→ **Document excerpt**:
>> Begin
A transit desert is an area with limited transportation supply. Developed from the concept of food deserts, various methods have been proposed to measure transit deserts. Transit deserts are generally characterized by poor public transportation options and possibly poor bike, sidewalk, or road infrastructure.  The lack of transportation options present in transit deserts may have negative effects of people’s health, job prospects, and economic mobility.

History
The term ‘desert’ has been variously applied to areas that lack key services like banks, food access, or even books.  The idea of transit deserts was coined by Dr. Junfeng Jiao and Maxwell Dillivan, first appearing in print in 2013.  Since that time the concept of transit deserts has been expanded upon and competing definitions and measurement techniques have emerged.
>> End
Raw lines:
>> Begin
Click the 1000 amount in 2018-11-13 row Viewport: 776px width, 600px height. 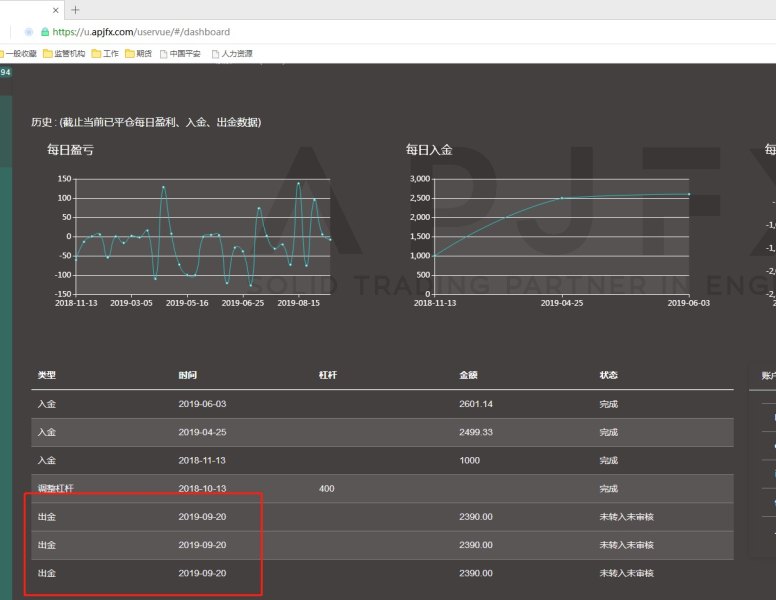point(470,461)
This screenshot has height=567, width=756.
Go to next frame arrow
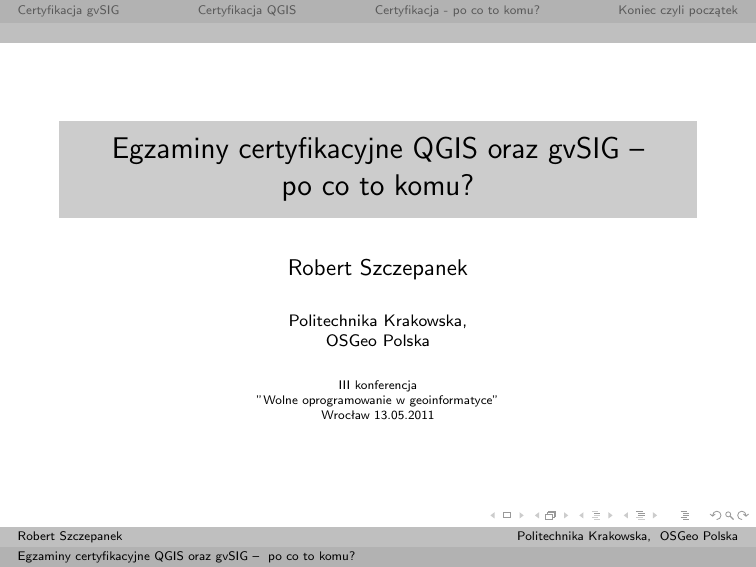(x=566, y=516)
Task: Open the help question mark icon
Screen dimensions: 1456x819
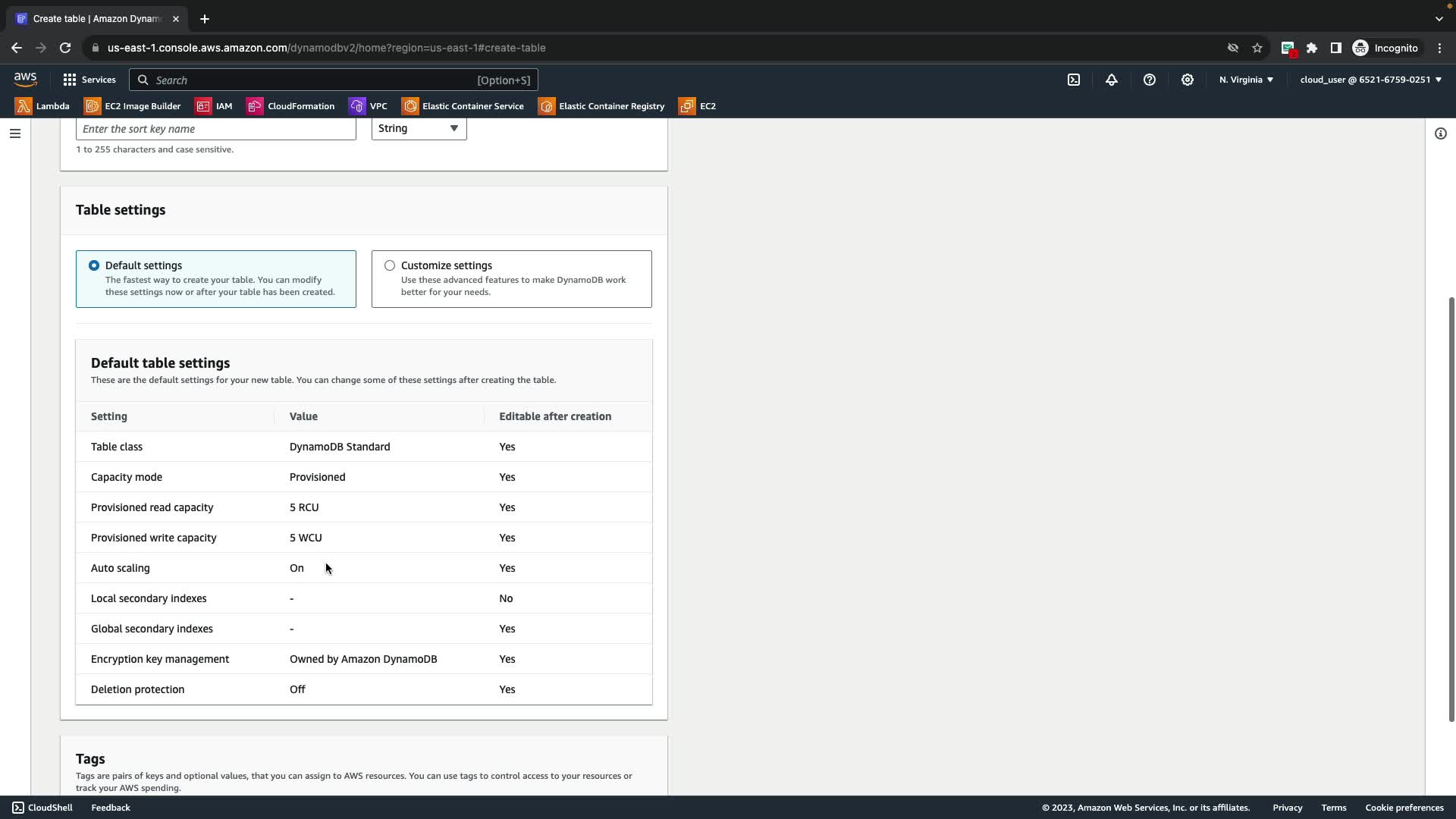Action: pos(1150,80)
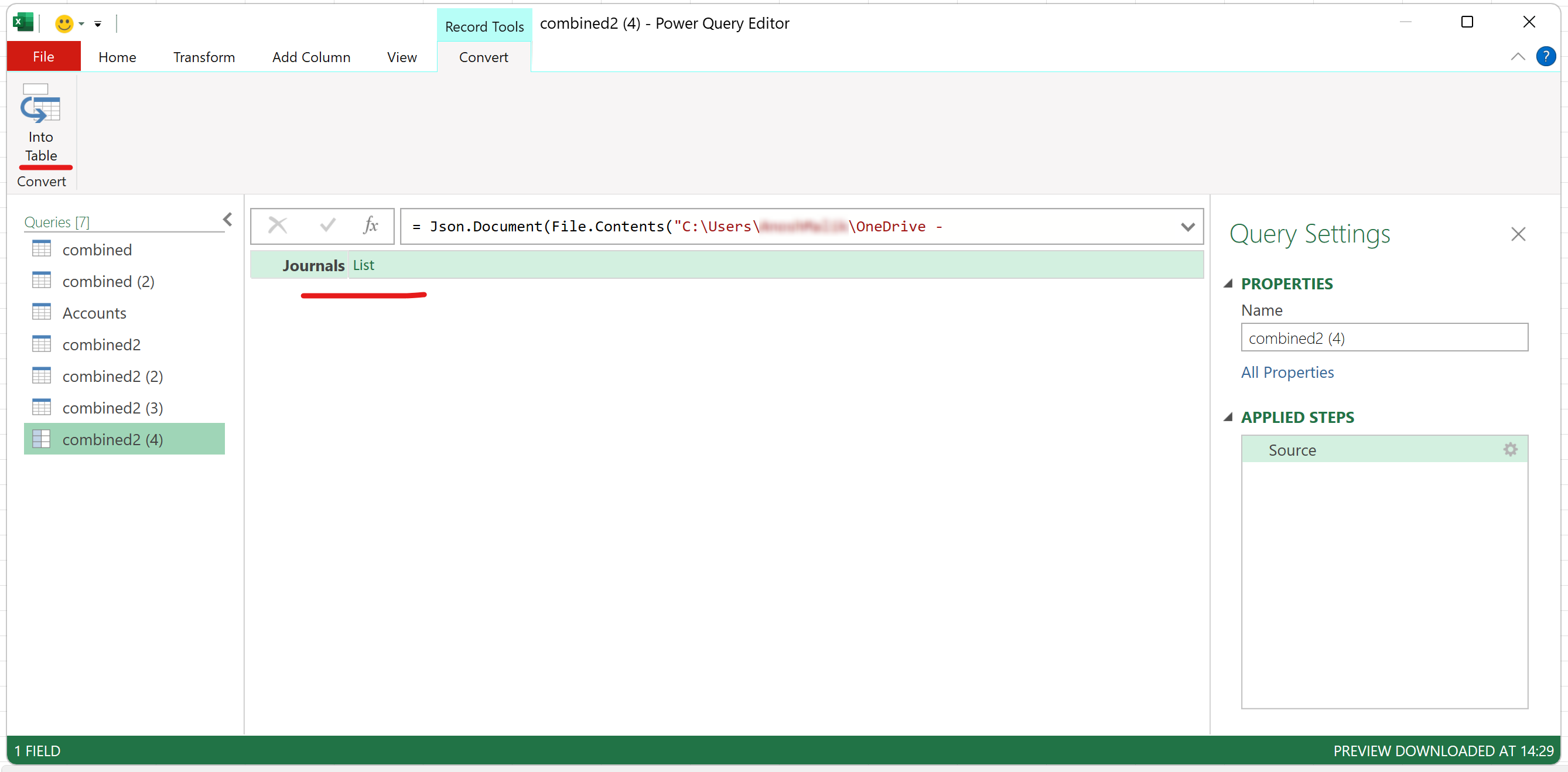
>> End
→ **Goal 1**: Write out the portion of the transit desert passage running from "A transit desert" down to "techniques have emerged.", keeping every word unchanged.
→ **Goal 2**: Decide whether each statement agrees with the transit desert passage, answering yes or no and quoting the words of the passage that settle it: (a) The concept of transit deserts was developed from the concept of food deserts. (b) The idea of transit deserts first appeared in print in 2003. (c) A single agreed measurement technique for transit deserts has become established.
The lines above are not required for the work that comes next.

→ **Written solution 1**:
A transit desert is an area with limited transportation supply. Developed from the concept of food deserts, various methods have been proposed to measure transit deserts. Transit deserts are generally characterized by poor public transportation options and possibly poor bike, sidewalk, or road infrastructure.  The lack of transportation options present in transit deserts may have negative effects of people’s health, job prospects, and economic mobility.

History
The term ‘desert’ has been variously applied to areas that lack key services like banks, food access, or even books.  The idea of transit deserts was coined by Dr. Junfeng Jiao and Maxwell Dillivan, first appearing in print in 2013.  Since that time the concept of transit deserts has been expanded upon and competing definitions and measurement techniques have emerged.

→ **Written solution 2**:
(a) Yes: "Developed from the concept of food deserts"
(b) No: "first appearing in print in 2013"
(c) No: "competing definitions and measurement techniques have emerged"